Come è andato il primo incontro con Maurizio?
Adrian Paci: "Perché mi ritengo uno spettatore, considero il rapporto autore-spettatore un duetto necessario per fare l’esperienza dell’opera. L’incontro con Maurizio durò poco. Lui non mi rivolse la parola.
Non parlava molto con nessuno. Scriveva in modo ossessivo su agende i suoi segni enigmatici che riempivano le pagine. Rimasi affascinato e chiesi di poterne avere uno.
Mi dissero che ne avevano tanti visto che lui le riempiva velocemente. Ho iniziato a guardarli, poi a copiarli, con la matita, con la pena poi con il pennello, su carta su ceramica, poi ho provato con il mosaico, con la tessitura della lana… e cosi via.
Sempre cercando di penetrare tra questi segni e indagando le loro potenzialità portandoli in territori diversi della materia senza pretendere mai di 'capirli'".

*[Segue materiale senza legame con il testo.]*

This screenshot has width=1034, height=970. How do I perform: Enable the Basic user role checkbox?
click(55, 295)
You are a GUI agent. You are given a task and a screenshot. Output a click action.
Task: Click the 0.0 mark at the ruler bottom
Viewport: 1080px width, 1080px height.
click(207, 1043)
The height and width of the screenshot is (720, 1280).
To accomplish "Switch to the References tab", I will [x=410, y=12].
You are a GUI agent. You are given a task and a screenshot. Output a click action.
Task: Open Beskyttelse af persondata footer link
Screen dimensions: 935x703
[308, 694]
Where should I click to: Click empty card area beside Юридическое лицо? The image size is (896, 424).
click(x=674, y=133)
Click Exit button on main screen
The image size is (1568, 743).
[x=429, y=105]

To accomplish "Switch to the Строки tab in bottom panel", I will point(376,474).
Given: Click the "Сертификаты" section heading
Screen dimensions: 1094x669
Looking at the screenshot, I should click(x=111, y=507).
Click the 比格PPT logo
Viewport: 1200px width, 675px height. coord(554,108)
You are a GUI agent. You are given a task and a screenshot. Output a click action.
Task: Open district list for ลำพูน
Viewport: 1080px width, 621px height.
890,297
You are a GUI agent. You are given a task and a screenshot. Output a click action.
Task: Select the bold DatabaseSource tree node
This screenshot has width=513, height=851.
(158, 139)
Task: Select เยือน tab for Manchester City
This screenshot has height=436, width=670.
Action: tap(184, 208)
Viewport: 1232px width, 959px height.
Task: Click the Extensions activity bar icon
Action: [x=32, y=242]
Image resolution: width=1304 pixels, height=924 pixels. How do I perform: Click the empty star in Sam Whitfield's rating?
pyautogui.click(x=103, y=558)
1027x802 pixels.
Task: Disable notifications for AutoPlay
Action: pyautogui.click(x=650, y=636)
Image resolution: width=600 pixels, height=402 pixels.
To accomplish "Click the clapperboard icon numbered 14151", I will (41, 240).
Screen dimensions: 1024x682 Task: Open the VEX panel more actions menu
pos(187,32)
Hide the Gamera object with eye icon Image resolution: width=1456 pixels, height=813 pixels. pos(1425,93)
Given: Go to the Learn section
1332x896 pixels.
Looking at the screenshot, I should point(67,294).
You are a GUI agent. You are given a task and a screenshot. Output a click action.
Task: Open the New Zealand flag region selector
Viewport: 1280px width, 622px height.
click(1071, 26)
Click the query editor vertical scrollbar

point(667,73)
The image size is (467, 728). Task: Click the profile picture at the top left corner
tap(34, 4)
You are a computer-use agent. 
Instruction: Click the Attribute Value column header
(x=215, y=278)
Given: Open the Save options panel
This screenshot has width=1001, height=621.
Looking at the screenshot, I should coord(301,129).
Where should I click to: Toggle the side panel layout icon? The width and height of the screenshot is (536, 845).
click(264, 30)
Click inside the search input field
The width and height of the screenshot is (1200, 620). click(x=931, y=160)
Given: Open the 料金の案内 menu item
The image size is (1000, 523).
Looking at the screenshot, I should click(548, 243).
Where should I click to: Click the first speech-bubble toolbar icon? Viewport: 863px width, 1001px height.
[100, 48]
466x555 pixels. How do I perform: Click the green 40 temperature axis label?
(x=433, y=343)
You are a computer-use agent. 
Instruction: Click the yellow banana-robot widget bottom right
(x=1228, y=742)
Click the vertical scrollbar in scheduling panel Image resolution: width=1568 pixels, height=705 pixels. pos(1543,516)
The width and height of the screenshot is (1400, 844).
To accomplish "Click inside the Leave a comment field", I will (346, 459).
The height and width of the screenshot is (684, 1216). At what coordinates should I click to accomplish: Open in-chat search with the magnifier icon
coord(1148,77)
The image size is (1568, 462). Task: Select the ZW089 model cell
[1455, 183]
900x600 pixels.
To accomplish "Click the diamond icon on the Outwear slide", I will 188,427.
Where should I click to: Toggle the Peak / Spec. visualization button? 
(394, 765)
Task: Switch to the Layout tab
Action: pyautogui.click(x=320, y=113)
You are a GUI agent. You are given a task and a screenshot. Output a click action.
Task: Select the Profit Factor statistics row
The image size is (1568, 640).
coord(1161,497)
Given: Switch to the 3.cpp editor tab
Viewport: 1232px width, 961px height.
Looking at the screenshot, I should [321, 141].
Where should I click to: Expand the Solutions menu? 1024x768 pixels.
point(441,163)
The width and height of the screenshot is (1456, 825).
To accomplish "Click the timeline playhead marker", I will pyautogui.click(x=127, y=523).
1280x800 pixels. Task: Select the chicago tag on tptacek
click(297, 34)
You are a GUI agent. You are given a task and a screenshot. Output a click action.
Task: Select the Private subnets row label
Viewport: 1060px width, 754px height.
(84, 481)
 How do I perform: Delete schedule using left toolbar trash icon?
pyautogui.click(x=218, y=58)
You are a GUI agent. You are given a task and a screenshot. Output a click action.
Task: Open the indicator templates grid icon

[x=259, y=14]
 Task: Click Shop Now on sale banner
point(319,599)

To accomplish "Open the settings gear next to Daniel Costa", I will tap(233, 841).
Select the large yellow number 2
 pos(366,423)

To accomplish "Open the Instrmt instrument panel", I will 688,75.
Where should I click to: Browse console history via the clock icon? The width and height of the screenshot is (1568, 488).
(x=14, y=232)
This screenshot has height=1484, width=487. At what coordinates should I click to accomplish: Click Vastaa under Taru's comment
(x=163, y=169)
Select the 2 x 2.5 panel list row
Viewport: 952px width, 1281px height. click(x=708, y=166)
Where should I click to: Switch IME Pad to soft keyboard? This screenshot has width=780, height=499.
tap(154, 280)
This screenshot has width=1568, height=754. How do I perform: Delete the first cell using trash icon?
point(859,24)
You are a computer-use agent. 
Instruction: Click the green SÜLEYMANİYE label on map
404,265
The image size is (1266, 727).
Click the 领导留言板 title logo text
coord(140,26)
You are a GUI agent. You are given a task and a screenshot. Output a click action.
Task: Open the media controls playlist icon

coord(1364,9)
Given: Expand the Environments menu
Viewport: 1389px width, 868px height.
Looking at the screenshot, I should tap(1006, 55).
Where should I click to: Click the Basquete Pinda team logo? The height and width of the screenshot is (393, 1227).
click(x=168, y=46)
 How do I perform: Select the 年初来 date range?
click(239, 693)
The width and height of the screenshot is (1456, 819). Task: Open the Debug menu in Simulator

Quanto è importante 'non capire'?
Adrian Paci: "Capire è una nostra spinta naturale verso il mondo, quello esterno ma anche quello interno. Non c’è niente di male in questo.
Spesso però il capire tende a coincidere con l’esaurimento del rapporto, con il raggiungimento della conoscenza che porta la fine del desiderio e dell’attrazione verso l'altro.
Ecco allora che mantenere vivo sempre uno spazio del non capire non è semplicemente un gioco di ruoli ma una consapevolezza della complessità e dell’essere in divenire delle cose".